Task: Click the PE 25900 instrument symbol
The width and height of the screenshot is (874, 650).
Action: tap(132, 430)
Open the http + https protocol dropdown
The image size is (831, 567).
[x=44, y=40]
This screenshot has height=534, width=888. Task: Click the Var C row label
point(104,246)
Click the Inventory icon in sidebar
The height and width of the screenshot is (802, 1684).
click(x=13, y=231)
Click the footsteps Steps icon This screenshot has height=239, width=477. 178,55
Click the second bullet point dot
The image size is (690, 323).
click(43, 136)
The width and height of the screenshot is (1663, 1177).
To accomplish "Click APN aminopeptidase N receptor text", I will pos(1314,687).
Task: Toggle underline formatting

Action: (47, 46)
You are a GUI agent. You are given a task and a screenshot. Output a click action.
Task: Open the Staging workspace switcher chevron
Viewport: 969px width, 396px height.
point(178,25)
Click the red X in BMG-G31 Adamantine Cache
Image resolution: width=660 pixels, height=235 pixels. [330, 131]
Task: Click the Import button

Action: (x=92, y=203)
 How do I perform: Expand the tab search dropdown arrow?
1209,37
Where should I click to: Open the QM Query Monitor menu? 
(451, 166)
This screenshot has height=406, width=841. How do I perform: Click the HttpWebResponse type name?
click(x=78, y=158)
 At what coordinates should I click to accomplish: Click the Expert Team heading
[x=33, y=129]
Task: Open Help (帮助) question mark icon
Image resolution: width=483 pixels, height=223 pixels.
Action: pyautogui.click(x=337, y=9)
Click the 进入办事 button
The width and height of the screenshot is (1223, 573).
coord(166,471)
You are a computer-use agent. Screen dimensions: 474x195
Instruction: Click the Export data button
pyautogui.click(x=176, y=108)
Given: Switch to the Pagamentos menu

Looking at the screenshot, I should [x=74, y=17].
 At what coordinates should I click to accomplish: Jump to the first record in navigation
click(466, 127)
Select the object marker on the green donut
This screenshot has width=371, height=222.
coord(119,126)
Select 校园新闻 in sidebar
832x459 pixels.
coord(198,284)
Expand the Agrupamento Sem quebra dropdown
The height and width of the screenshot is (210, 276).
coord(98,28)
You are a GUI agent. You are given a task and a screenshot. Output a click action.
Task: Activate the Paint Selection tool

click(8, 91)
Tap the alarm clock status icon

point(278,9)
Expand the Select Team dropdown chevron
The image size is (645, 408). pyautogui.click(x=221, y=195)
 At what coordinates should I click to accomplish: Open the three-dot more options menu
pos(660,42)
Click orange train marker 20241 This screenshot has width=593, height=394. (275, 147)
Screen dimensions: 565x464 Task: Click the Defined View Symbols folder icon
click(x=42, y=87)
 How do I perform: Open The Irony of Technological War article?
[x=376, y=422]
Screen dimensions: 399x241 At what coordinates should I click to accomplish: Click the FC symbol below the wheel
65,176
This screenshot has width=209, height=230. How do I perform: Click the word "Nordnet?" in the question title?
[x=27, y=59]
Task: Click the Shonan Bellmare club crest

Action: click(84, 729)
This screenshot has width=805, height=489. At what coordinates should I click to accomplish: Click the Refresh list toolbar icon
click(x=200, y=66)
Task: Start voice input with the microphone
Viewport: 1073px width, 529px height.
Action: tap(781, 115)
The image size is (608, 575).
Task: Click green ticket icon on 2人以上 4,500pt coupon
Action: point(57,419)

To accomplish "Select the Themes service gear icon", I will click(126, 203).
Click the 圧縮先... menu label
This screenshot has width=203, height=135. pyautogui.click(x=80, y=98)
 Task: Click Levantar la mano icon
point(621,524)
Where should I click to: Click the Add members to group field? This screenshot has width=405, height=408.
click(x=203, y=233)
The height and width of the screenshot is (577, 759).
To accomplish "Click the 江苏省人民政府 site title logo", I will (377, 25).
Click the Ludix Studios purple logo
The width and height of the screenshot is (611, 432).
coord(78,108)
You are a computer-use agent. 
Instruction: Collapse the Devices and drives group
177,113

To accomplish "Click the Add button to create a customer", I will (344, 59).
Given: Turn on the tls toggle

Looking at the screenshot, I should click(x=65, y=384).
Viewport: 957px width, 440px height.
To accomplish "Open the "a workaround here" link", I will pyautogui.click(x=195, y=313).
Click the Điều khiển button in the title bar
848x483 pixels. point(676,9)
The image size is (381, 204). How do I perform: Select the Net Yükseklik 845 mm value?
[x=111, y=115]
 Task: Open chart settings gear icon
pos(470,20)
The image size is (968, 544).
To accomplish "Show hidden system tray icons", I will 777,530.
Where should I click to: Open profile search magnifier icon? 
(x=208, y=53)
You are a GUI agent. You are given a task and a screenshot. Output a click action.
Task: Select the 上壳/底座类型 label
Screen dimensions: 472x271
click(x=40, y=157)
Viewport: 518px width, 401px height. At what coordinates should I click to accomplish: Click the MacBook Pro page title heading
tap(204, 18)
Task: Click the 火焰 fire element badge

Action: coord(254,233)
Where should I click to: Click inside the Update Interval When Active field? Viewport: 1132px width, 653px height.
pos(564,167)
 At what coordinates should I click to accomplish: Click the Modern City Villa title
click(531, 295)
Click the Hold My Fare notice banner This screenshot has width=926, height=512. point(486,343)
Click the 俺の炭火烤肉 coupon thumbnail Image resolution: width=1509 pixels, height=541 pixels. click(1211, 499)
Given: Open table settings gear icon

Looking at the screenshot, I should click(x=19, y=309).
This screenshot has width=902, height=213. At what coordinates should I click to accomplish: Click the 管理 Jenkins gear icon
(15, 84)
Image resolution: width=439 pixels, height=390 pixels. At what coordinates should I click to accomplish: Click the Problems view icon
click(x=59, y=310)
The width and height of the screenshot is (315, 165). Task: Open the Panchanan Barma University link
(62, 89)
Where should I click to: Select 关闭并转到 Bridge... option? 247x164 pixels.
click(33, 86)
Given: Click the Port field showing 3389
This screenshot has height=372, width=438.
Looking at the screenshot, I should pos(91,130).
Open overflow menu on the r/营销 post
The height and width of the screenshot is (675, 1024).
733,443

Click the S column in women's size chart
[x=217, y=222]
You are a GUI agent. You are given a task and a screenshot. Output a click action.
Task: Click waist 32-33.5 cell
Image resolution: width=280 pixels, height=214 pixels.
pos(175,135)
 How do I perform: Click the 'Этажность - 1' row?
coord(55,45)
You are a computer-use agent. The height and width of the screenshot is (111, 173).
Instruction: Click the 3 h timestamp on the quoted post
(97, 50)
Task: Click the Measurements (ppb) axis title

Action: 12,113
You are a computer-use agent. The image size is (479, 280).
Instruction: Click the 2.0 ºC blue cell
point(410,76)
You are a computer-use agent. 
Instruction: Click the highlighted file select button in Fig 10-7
● ● ● ●
■ What you need to do
Repeat all the entries exactly as given.

■ Result of this task
Task: Click the PE 25900 instrument symbol
The width and height of the screenshot is (874, 650).
Action: tap(132, 430)
Open the http + https protocol dropdown
The image size is (831, 567).
[x=44, y=40]
This screenshot has height=534, width=888. Task: Click the Var C row label
point(104,246)
Click the Inventory icon in sidebar
The height and width of the screenshot is (802, 1684).
click(x=13, y=231)
Click the footsteps Steps icon This screenshot has height=239, width=477. 178,55
Click the second bullet point dot
The image size is (690, 323).
click(43, 136)
The width and height of the screenshot is (1663, 1177).
To accomplish "Click APN aminopeptidase N receptor text", I will pos(1314,687).
Task: Toggle underline formatting

Action: (47, 46)
You are a GUI agent. You are given a task and a screenshot. Output a click action.
Task: Open the Staging workspace switcher chevron
Viewport: 969px width, 396px height.
point(178,25)
Click the red X in BMG-G31 Adamantine Cache
Image resolution: width=660 pixels, height=235 pixels. [330, 131]
Task: Click the Import button

Action: (x=92, y=203)
 How do I perform: Expand the tab search dropdown arrow?
1209,37
Where should I click to: Open the QM Query Monitor menu? 
(451, 166)
This screenshot has height=406, width=841. How do I perform: Click the HttpWebResponse type name?
click(x=78, y=158)
 At what coordinates should I click to accomplish: Click the Expert Team heading
[x=33, y=129]
Task: Open Help (帮助) question mark icon
Image resolution: width=483 pixels, height=223 pixels.
Action: pyautogui.click(x=337, y=9)
Click the 进入办事 button
The width and height of the screenshot is (1223, 573).
coord(166,471)
You are a computer-use agent. Screen dimensions: 474x195
Instruction: Click the Export data button
pyautogui.click(x=176, y=108)
Given: Switch to the Pagamentos menu

Looking at the screenshot, I should [x=74, y=17].
 At what coordinates should I click to accomplish: Jump to the first record in navigation
click(466, 127)
Select the object marker on the green donut
This screenshot has width=371, height=222.
coord(119,126)
Select 校园新闻 in sidebar
832x459 pixels.
coord(198,284)
Expand the Agrupamento Sem quebra dropdown
The height and width of the screenshot is (210, 276).
coord(98,28)
You are a GUI agent. You are given a task and a screenshot. Output a click action.
Task: Activate the Paint Selection tool

click(8, 91)
Tap the alarm clock status icon

point(278,9)
Expand the Select Team dropdown chevron
The image size is (645, 408). pyautogui.click(x=221, y=195)
 At what coordinates should I click to accomplish: Open the three-dot more options menu
pos(660,42)
Click orange train marker 20241 This screenshot has width=593, height=394. (275, 147)
Screen dimensions: 565x464 Task: Click the Defined View Symbols folder icon
click(x=42, y=87)
 How do I perform: Open The Irony of Technological War article?
[x=376, y=422]
Screen dimensions: 399x241 At what coordinates should I click to accomplish: Click the FC symbol below the wheel
65,176
This screenshot has width=209, height=230. How do I perform: Click the word "Nordnet?" in the question title?
[x=27, y=59]
Task: Click the Shonan Bellmare club crest

Action: click(84, 729)
This screenshot has width=805, height=489. At what coordinates should I click to accomplish: Click the Refresh list toolbar icon
click(x=200, y=66)
Task: Start voice input with the microphone
Viewport: 1073px width, 529px height.
Action: tap(781, 115)
The image size is (608, 575).
Task: Click green ticket icon on 2人以上 4,500pt coupon
Action: point(57,419)

To accomplish "Select the Themes service gear icon", I will click(126, 203).
Click the 圧縮先... menu label
This screenshot has width=203, height=135. pyautogui.click(x=80, y=98)
 Task: Click Levantar la mano icon
point(621,524)
Where should I click to: Click the Add members to group field? This screenshot has width=405, height=408.
click(x=203, y=233)
The height and width of the screenshot is (577, 759).
To accomplish "Click the 江苏省人民政府 site title logo", I will (377, 25).
Click the Ludix Studios purple logo
The width and height of the screenshot is (611, 432).
coord(78,108)
You are a computer-use agent. 
Instruction: Collapse the Devices and drives group
177,113

To accomplish "Click the Add button to create a customer", I will (344, 59).
Given: Turn on the tls toggle

Looking at the screenshot, I should click(x=65, y=384).
Viewport: 957px width, 440px height.
To accomplish "Open the "a workaround here" link", I will pyautogui.click(x=195, y=313).
Click the Điều khiển button in the title bar
848x483 pixels. point(676,9)
The image size is (381, 204). How do I perform: Select the Net Yükseklik 845 mm value?
[x=111, y=115]
 Task: Open chart settings gear icon
pos(470,20)
The image size is (968, 544).
To accomplish "Show hidden system tray icons", I will 777,530.
Where should I click to: Open profile search magnifier icon? 
(x=208, y=53)
You are a GUI agent. You are given a task and a screenshot. Output a click action.
Task: Select the 上壳/底座类型 label
Screen dimensions: 472x271
click(x=40, y=157)
Viewport: 518px width, 401px height. At what coordinates should I click to accomplish: Click the MacBook Pro page title heading
tap(204, 18)
Task: Click the 火焰 fire element badge

Action: coord(254,233)
Where should I click to: Click inside the Update Interval When Active field? Viewport: 1132px width, 653px height.
pos(564,167)
 At what coordinates should I click to accomplish: Click the Modern City Villa title
click(531, 295)
Click the Hold My Fare notice banner This screenshot has width=926, height=512. point(486,343)
Click the 俺の炭火烤肉 coupon thumbnail Image resolution: width=1509 pixels, height=541 pixels. click(1211, 499)
Given: Open table settings gear icon

Looking at the screenshot, I should click(x=19, y=309).
This screenshot has width=902, height=213. At what coordinates should I click to accomplish: Click the 管理 Jenkins gear icon
(15, 84)
Image resolution: width=439 pixels, height=390 pixels. At what coordinates should I click to accomplish: Click the Problems view icon
click(x=59, y=310)
The width and height of the screenshot is (315, 165). Task: Open the Panchanan Barma University link
(62, 89)
Where should I click to: Select 关闭并转到 Bridge... option? 247x164 pixels.
click(33, 86)
Given: Click the Port field showing 3389
This screenshot has height=372, width=438.
Looking at the screenshot, I should pos(91,130).
Open overflow menu on the r/营销 post
The height and width of the screenshot is (675, 1024).
733,443

Click the S column in women's size chart
[x=217, y=222]
You are a GUI agent. You are given a task and a screenshot. Output a click action.
Task: Click waist 32-33.5 cell
Image resolution: width=280 pixels, height=214 pixels.
pos(175,135)
 How do I perform: Click the 'Этажность - 1' row?
coord(55,45)
You are a computer-use agent. The height and width of the screenshot is (111, 173).
Instruction: Click the 3 h timestamp on the quoted post
(97, 50)
Task: Click the Measurements (ppb) axis title

Action: 12,113
You are a computer-use agent. The image size is (479, 280).
Instruction: Click the 2.0 ºC blue cell
point(410,76)
You are a computer-use agent. 
Instruction: Click the highlighted file select button in Fig 10-7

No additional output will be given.